Dataset entries:
<<<<

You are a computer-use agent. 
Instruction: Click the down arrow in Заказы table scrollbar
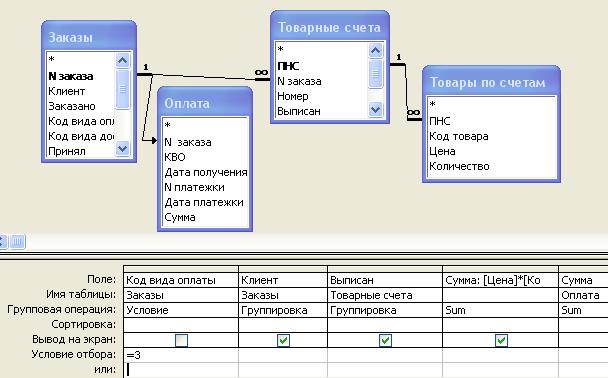pyautogui.click(x=123, y=148)
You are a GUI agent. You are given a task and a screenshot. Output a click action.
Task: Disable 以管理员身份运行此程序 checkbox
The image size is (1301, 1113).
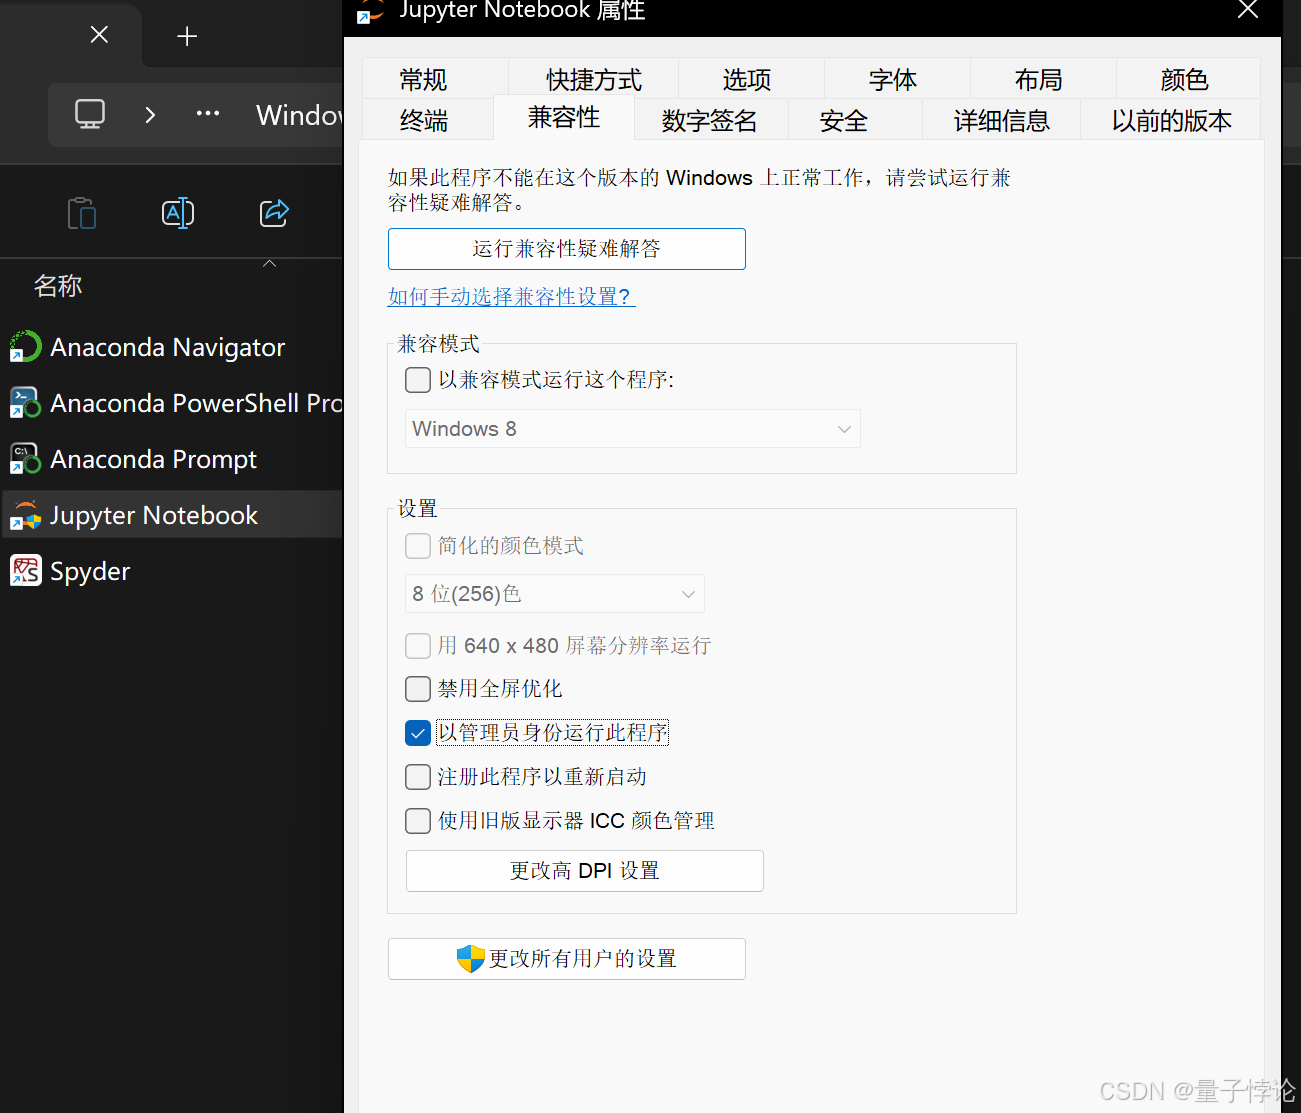click(417, 732)
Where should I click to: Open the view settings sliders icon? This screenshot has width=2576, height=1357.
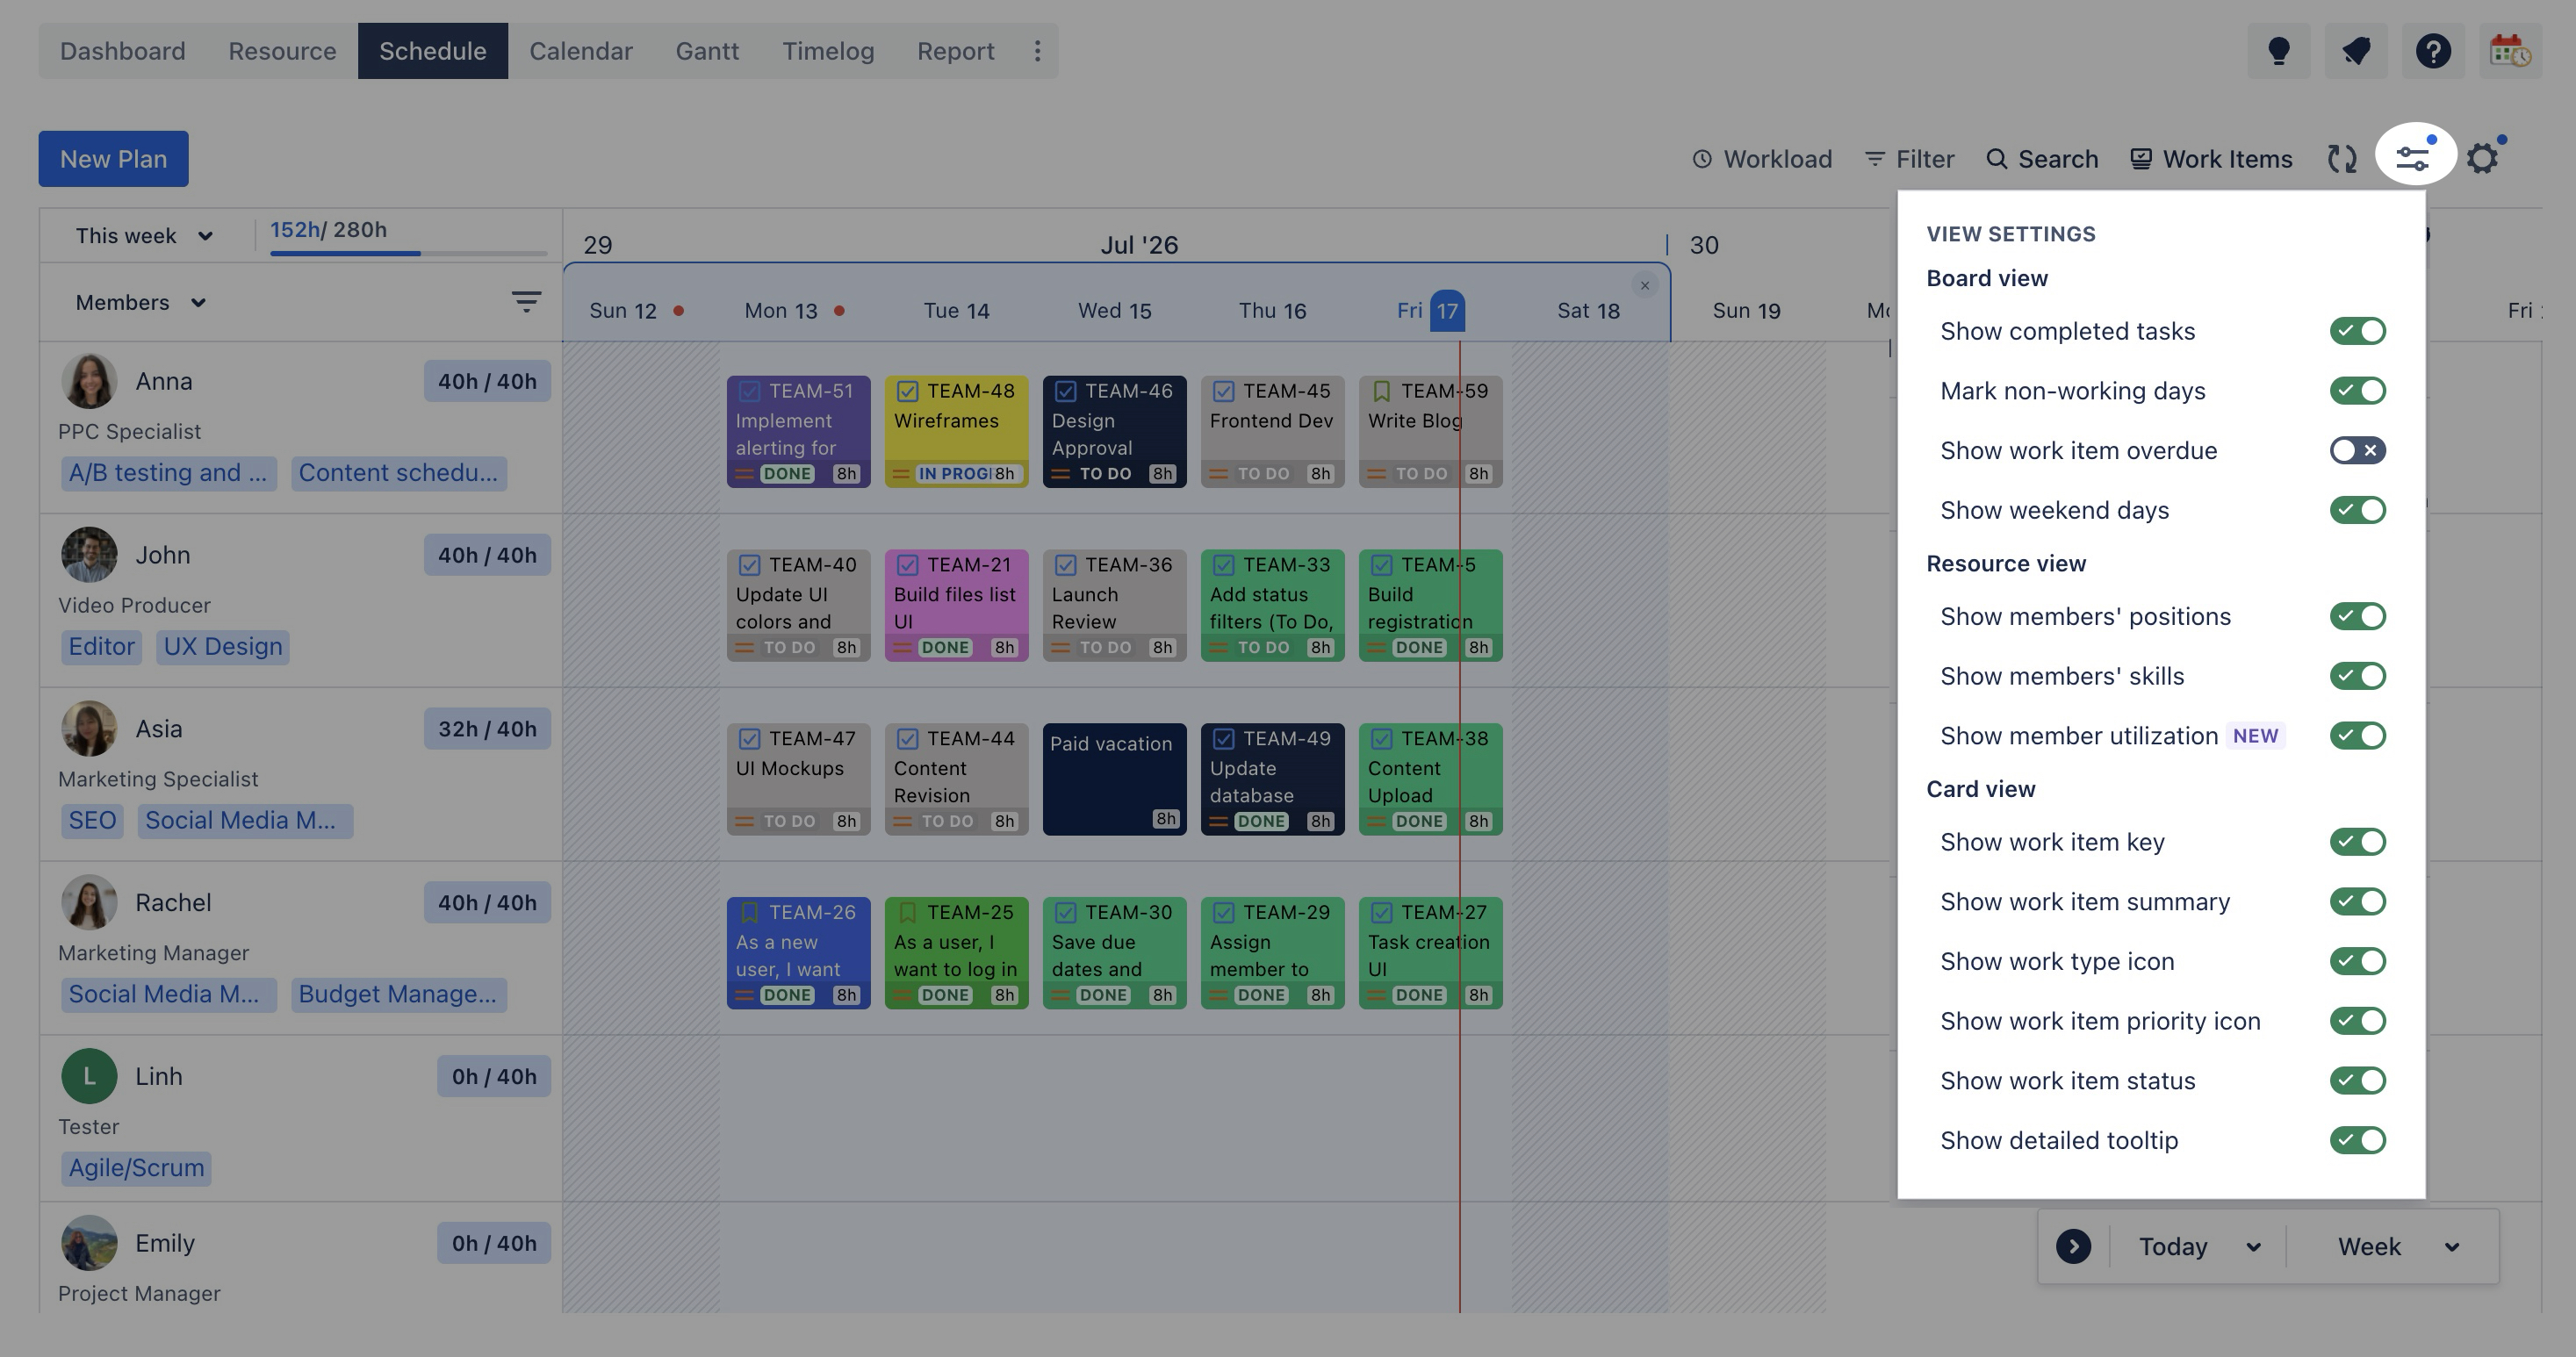point(2414,157)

>>>>

> Exercise brief: Count lines above containing "agent" and report only the total.

> Exercise result: 2